BERLIN taz Die Beziehung war eigentlich auf Dauer angelegt. Doch schon nach einem Sommer scheint Schluss zu sein: Cerberus Capital Management, einer der weltweit größten Finanzinvestoren, sucht nach einem Käufer für 23.000 Wohnungen der BauBeCon Immobilien aus Hannover. "Wir prüfen derzeit verschiedene Optionen für die Zukunft von BauBeCon. Der Verkauf ist eine davon", sagte Cerberus-Sprecher Hartmut Schulz am Dienstag der taz.
Das US-Beteiligungsunternehmen hatte die BauBeCon erst vor 18 Monaten von der Beteiligungsgesellschaft BGAG gekauft, die dem Deutschen Gewerkschaftsbund, der IG Metall und Ver.di gehört. Cerberus hat nach Branchenkreisen damals mehr als eine Milliarde US-Dollar für die BauBeCon bezahlt. "Das Unternehmen hat erheblich mehr geboten als andere", sagte Bernd Stöver, Geschäftsführer beim Deutschen Mieterbund in Hannover. Offenbar zu viel, denn trotz großer Anstrengungen konnte Cerberus seine eigenen Renditeziele nicht erreichen, vermutet Stöver. Am schlechten Ertrag der Wohnungen habe es nicht gelegen, widerspricht Cerberus-Sprecher Schulz. "Wir wollen die BauBeCon als Immobilienplattform weiterentwickeln". Das Unternehmen sei mit dem jetzigen Wohnungsbestand dafür zu klein.
Hohe Renditen sind für die vielfältigen Aktivitäten von Cerberus die Schlüsselgröße.

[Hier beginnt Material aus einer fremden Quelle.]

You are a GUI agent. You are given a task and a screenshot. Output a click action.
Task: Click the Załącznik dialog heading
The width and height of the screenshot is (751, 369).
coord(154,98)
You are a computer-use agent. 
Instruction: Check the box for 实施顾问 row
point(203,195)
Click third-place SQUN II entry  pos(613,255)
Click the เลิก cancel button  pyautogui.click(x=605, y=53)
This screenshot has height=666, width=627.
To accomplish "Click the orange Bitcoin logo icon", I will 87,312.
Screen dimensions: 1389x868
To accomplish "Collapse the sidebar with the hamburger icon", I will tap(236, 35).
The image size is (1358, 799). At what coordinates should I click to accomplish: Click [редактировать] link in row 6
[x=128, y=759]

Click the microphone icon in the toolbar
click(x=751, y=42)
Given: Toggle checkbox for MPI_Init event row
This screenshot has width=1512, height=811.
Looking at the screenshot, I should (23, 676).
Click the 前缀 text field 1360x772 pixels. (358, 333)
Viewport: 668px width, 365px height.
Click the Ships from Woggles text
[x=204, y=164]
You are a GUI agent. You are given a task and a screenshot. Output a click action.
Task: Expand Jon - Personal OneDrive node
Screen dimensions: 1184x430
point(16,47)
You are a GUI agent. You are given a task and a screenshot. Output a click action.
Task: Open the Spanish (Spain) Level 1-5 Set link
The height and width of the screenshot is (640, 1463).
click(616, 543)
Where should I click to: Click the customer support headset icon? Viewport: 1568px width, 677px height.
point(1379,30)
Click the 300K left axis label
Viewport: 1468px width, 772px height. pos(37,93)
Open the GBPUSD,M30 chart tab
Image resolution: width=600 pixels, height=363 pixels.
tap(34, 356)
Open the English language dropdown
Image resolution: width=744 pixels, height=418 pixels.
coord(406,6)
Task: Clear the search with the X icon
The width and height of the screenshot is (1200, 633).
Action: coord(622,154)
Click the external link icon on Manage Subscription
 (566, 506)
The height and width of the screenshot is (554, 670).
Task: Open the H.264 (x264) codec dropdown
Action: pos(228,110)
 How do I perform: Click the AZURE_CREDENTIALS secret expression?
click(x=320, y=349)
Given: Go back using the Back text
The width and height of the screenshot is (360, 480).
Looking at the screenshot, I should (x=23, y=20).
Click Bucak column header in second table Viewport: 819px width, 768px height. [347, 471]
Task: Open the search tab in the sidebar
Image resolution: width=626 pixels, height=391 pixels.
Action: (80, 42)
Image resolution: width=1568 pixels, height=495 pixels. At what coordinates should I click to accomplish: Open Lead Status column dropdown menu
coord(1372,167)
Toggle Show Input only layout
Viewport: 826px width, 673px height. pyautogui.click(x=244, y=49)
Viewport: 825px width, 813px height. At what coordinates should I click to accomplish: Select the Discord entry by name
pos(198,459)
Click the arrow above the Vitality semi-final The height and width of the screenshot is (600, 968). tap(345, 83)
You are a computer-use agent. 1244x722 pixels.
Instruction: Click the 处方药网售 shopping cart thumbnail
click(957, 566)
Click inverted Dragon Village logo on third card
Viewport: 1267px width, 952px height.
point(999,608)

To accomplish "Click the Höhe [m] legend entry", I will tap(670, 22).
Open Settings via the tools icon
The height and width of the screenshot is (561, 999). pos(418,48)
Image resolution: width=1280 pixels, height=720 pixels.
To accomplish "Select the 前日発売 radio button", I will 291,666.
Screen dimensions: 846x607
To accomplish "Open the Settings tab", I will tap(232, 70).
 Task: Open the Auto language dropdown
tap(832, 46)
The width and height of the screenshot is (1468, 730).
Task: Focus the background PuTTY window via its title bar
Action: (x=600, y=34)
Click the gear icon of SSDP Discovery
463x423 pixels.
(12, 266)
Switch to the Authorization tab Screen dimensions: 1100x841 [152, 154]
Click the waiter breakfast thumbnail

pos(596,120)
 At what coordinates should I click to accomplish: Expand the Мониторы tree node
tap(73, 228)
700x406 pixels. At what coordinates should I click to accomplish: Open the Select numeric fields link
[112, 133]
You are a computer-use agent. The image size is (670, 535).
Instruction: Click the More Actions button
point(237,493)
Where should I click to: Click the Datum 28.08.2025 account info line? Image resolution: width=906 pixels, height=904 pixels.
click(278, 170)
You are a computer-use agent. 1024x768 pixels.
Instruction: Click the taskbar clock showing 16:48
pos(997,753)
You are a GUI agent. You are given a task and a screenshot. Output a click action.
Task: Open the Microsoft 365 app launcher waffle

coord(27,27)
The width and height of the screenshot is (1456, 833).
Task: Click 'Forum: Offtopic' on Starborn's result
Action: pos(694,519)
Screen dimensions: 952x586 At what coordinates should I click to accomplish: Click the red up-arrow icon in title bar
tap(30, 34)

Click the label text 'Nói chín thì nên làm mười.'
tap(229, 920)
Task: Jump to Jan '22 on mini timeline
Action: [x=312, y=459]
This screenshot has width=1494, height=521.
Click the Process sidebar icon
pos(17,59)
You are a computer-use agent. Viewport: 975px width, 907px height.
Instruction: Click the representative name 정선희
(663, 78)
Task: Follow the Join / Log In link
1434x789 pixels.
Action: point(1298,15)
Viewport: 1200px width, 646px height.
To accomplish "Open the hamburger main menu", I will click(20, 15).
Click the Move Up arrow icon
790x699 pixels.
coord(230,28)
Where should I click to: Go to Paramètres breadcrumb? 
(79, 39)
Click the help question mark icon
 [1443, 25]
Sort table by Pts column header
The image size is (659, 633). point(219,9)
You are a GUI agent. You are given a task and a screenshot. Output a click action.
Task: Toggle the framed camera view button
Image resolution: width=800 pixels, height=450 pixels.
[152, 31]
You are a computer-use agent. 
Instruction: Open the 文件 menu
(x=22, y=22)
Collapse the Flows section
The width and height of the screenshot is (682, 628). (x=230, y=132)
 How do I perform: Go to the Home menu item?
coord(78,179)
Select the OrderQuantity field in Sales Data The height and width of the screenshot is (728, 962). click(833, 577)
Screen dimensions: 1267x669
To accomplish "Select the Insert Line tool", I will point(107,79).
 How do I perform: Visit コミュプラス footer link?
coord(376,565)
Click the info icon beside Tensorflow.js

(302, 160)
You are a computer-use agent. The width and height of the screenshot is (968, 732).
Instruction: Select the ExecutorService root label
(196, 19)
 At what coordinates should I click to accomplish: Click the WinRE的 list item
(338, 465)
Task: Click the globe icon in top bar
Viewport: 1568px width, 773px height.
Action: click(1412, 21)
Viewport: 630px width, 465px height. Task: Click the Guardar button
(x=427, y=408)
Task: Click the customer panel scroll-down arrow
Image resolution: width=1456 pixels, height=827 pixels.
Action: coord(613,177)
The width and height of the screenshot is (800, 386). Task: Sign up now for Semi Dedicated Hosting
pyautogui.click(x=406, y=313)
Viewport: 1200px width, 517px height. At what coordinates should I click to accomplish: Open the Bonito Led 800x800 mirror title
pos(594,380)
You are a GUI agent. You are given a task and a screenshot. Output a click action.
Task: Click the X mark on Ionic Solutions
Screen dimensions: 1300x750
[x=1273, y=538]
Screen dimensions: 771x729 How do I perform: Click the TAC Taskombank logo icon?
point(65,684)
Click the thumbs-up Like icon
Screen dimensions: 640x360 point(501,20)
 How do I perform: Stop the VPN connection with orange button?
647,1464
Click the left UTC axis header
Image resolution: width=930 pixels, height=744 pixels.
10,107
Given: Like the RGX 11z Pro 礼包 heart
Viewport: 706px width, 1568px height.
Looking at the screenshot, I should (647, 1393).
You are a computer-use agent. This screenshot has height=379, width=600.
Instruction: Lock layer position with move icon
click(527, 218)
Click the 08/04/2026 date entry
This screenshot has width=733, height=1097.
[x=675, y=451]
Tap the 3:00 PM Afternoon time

Zum Kerngeschäft des Private-Equity-Unternehmens gehört es, Firmen aus unterschiedlichen Branchen zu übernehmen und nach ein paar Jahren mit Gewinn weiterzuverkaufen. Zuletzt hat der amerikanische Investor den US-Autobauer Chrysler übernommen, davor die österreichische Gewerkschaftsbank OGB.
Ambitionierte Gewinnvorgabe der Private-Equity-Branche von mindestens 8 Prozent sind auf dem deutschen Wohnungsmarkt aber anscheinend kaum durchzusetzen. Cerberus, das in den letzten Jahren weitere 110.000 Wohnungen in Deutschland erworben hat, zieht als erster ausländischer Finanzanleger die Notbremse. Insgesamt haben ausländische Investoren in den letzten Jahren über 600.000 Wohnungen für mehr als 20 Milliarden Euro gekauft. Die Erwartungen, Gewinne durch steigende Mieten und Verkauf der Wohnungen an die Mieter zu machen, waren wohl zu hoch. Dabei hat Cerberus nach Angaben des Deutschen Mieterbundes auch in Hannover alles versucht, um die Erträge zu steigern: Filetstücke wurden verkauft und Mieten erhöht. "Anschließend hat Cerberus 10 Prozent der 576 Arbeitsstellen der BauBeCon gestrichen", sagt Bernd Stöver. In den letzten Wochen ging es den Hausmeistern ans Geld: Sie sollen auf 45 Prozent ihres Gehalts verzichten.
"Wenn man nach 18 Monaten so ein Unternehmen weiterverkauft, dann geht es schlicht ums Verscherbeln", sagte der SPD-Finanzexperte Ortwin Runde der taz. Noch im Frühjahr wollte die Bundesregierung alle kommunalen Wohnungen für Investitionen von Private-Equity-Firmen öffnen. Runde und andere Abgeordnete haben sich dafür eingesetzt, das zu verhindern. "Ich fühle mich durch das Handeln von Cerberus bestätigt", so Runde.